On April 7, the Ugandan army launched a two-month operation in the Rwenzori Mountain ranges in Bundibugyo to flush out “criminal elements,” suspected to have masterminded a series of attacks shortly after the February 18 polls in which several people were killed and millions’ of shillings’ worth of property destroyed.

READ: Museveni denies sidelining restive region, but critics say record points to disparities

ALSO READ: Uganda Parliament to probe Rwenzori violence

Without a clearly defined enemy or frontline, the army moved to areas mostly inhabited by the Bakonzo, the dominant ethnic group in the region, who reportedly harbour grudges about being marginalised by successive governments.

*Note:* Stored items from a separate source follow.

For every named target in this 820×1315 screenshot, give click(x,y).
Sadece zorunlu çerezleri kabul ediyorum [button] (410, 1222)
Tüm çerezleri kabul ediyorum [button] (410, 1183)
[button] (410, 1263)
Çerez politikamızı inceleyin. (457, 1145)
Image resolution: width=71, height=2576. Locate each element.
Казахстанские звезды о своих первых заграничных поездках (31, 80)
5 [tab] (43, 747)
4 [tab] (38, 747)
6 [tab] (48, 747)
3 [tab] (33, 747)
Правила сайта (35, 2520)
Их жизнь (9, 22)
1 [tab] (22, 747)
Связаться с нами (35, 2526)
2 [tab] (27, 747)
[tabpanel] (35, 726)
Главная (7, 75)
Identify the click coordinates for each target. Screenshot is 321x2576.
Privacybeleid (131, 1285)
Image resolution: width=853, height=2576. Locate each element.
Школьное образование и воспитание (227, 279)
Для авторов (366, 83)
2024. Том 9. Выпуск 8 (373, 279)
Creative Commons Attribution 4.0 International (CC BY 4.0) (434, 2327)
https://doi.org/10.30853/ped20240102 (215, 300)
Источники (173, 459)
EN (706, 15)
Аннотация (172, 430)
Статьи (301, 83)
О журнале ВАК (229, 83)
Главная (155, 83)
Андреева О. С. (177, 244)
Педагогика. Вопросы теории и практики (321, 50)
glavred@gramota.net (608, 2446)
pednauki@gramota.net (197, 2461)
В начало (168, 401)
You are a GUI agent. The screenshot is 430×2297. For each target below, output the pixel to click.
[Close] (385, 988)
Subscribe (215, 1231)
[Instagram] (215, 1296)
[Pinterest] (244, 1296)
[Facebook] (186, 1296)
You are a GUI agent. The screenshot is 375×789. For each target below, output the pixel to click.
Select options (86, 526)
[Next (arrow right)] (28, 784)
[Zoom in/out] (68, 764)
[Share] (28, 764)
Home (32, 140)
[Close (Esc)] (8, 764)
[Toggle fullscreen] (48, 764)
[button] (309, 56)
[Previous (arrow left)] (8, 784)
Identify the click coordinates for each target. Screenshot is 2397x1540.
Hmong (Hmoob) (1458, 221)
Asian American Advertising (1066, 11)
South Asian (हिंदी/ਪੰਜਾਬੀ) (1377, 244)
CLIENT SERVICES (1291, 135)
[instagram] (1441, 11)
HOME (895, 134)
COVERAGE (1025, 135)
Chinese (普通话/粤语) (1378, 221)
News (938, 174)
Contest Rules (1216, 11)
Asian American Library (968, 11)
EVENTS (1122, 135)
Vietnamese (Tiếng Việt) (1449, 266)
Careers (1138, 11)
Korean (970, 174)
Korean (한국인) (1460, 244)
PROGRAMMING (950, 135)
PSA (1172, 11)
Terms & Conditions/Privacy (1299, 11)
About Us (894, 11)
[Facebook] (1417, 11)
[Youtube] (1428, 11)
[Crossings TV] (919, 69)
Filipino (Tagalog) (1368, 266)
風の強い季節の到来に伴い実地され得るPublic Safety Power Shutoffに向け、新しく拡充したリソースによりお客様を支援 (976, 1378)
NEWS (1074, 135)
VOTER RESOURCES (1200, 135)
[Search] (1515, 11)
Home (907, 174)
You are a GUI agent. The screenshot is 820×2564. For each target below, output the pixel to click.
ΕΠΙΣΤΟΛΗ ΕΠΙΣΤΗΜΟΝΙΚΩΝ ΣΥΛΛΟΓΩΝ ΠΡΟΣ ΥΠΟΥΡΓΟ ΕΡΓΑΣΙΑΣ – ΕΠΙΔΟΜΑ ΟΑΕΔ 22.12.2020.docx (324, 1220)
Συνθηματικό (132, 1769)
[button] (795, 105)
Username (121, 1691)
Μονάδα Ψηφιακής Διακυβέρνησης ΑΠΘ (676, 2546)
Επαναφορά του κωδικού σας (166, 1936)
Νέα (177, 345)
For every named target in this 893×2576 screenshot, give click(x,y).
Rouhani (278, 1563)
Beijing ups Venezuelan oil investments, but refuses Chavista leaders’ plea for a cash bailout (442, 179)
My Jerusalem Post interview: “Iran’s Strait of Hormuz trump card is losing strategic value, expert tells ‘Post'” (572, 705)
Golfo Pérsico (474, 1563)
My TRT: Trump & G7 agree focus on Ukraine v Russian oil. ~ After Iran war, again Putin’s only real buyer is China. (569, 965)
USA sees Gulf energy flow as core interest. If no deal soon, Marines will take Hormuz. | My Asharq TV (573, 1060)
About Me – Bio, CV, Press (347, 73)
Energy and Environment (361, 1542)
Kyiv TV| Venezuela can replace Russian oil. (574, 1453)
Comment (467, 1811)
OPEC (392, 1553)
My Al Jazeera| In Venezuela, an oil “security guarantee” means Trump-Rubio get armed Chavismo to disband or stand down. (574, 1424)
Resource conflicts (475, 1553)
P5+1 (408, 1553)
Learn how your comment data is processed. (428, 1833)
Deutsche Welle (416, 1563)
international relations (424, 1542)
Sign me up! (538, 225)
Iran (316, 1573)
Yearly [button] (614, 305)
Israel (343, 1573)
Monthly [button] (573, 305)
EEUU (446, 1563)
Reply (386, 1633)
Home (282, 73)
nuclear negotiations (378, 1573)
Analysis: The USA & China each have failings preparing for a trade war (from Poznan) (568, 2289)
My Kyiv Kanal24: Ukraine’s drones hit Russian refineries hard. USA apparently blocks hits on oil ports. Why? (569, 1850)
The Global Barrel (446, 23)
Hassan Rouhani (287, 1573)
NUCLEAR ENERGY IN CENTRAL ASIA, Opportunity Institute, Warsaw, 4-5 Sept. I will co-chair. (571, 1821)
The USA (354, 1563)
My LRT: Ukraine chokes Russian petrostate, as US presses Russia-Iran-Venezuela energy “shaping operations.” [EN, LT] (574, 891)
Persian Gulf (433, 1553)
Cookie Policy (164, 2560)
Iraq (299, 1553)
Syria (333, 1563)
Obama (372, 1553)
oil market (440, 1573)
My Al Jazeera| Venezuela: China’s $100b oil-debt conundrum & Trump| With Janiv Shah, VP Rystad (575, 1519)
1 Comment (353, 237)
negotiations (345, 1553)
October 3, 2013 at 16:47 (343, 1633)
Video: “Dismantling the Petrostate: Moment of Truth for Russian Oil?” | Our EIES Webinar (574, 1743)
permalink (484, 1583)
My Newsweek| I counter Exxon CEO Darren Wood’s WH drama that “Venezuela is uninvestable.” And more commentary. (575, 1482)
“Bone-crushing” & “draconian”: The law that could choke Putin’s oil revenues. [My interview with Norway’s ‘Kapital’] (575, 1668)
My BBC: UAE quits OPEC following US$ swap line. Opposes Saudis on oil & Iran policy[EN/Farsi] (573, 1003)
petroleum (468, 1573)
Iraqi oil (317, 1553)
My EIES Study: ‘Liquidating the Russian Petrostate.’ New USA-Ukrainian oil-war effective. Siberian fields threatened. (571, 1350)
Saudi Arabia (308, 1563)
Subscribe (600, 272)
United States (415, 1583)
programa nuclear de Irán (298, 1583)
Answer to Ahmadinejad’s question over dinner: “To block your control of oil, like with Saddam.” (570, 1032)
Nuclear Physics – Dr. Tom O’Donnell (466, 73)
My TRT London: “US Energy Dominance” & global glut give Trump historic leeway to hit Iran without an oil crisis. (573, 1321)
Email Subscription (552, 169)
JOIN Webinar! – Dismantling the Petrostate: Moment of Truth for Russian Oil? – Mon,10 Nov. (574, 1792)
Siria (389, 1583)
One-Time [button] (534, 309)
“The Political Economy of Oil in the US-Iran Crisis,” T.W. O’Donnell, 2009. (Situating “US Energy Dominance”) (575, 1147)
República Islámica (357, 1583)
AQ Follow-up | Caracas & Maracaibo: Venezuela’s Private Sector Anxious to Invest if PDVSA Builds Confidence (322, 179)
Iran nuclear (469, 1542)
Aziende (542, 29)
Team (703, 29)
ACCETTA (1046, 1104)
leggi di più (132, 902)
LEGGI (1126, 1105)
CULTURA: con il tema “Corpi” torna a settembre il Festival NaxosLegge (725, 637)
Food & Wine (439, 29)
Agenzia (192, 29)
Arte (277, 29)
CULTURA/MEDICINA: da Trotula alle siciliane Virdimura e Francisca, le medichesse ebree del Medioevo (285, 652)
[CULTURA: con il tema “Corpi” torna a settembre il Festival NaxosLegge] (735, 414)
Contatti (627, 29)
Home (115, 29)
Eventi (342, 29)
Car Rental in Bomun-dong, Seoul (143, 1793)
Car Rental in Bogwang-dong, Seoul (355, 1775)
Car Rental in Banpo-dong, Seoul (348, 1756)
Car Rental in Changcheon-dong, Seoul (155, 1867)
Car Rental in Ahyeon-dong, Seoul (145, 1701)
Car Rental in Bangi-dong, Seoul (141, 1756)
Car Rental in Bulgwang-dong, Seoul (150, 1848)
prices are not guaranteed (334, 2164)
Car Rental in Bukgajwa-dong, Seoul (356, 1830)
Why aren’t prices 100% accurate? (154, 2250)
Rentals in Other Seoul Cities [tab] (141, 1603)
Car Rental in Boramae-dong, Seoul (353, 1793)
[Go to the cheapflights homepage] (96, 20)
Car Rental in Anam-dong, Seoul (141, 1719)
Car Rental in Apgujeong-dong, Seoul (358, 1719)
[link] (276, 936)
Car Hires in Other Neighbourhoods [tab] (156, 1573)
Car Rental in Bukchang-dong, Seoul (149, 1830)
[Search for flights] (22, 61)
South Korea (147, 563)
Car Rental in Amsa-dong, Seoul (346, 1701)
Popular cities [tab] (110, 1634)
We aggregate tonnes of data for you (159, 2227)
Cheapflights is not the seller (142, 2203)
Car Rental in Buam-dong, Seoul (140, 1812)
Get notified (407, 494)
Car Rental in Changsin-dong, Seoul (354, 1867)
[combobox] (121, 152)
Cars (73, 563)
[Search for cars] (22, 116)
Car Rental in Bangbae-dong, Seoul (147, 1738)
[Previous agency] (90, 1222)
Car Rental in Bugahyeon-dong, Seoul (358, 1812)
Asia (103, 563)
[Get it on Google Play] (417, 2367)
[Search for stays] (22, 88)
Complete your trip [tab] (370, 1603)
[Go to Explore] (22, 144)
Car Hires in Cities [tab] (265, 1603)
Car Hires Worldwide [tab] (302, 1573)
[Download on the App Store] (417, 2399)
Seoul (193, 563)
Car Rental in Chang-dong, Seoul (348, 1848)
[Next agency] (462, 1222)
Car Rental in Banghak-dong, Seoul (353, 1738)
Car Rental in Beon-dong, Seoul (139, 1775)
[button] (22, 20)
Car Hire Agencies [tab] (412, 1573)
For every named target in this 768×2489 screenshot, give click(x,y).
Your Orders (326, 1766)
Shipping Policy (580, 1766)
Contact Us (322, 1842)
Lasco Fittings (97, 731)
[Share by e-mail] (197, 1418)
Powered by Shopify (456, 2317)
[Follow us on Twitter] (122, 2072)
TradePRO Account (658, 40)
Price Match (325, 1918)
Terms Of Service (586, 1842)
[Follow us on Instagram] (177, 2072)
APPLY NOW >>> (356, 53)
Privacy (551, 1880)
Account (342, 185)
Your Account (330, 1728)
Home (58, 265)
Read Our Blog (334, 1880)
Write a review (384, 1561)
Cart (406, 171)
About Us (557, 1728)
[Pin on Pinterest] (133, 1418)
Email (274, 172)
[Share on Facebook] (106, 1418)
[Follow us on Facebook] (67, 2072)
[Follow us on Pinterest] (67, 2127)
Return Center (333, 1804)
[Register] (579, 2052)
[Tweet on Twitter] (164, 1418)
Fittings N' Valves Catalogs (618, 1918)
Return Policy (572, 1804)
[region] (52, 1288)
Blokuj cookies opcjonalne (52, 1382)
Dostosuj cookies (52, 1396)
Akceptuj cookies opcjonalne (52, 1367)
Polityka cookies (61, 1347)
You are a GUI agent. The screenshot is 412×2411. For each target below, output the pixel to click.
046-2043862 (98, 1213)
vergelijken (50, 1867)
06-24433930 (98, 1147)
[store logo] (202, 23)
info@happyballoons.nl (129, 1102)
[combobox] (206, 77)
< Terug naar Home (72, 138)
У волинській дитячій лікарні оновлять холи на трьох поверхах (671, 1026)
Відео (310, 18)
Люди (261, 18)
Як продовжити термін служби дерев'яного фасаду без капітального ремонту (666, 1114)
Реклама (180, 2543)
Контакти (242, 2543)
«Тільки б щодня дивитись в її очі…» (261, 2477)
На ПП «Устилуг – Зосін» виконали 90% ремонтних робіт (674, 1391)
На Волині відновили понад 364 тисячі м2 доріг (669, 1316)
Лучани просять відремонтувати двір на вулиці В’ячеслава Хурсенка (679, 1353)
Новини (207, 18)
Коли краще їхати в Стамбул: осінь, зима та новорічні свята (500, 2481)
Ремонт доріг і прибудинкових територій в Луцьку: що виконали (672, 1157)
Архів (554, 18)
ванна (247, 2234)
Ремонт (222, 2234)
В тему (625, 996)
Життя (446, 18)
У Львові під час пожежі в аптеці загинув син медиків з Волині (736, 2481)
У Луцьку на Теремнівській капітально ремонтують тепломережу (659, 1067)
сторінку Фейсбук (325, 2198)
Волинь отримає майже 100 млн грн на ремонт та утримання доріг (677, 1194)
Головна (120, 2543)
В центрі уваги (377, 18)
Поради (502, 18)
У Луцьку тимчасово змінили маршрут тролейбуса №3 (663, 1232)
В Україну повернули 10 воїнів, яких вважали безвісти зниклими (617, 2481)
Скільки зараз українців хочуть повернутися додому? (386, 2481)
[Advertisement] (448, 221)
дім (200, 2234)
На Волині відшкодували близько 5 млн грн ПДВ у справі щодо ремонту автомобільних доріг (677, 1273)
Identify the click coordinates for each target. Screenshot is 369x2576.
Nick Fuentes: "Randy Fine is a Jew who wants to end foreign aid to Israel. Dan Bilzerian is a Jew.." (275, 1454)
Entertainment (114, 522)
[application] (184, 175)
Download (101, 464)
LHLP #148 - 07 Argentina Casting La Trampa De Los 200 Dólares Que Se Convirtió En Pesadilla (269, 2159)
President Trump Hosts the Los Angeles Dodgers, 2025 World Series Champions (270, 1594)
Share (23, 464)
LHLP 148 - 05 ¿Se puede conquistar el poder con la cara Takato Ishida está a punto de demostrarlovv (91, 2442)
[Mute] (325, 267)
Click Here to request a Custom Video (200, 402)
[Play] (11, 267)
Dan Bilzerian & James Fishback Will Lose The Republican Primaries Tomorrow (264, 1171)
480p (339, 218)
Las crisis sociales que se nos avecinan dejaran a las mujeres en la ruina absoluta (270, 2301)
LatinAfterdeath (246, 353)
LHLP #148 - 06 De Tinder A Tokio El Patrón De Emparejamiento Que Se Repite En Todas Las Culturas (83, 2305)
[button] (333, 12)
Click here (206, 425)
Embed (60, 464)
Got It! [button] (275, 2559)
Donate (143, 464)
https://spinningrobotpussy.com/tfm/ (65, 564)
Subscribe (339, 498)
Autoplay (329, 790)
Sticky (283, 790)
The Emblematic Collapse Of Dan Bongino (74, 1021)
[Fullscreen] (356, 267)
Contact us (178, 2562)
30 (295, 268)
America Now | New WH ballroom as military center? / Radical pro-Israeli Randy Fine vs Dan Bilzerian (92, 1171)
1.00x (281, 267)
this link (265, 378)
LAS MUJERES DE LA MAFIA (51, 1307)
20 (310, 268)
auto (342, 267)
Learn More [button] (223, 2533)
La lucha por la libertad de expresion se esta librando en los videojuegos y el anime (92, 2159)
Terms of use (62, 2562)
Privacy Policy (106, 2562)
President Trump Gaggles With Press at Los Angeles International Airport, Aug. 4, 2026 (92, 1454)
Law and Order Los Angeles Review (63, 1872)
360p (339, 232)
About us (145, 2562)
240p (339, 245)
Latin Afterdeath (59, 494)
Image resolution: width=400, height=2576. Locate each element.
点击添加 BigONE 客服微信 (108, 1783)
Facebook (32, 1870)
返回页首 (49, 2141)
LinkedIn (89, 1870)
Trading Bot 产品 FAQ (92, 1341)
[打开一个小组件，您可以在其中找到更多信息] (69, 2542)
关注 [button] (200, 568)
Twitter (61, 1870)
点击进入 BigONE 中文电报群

The army reportedly rounded up some 300 young men, mostly Bakonzo, and bolstering the perception that the military operation was biased against the ethnic group. But the operation’s leaders denied the claims, saying they were not discriminating in whom they arrested since they “fear nobody.”

While it appears that the army has restored sanity in the area, some leaders say there is no way of telling how long the peace will hold. In spite repeated assurances from the army, many people who were displaced by the clashes remain reluctant to return to their homes out of concern that they could be attacked again.

“We are experiencing some peace, but Bundibugyo is like a volcano. When you think there is peace, you don’t know what people are planning in their hearts,” said Alfred Makaasi, a lawyer who is providing legal support to 35 people who were charged with murder, attempted murder and assault relating to the February attacks.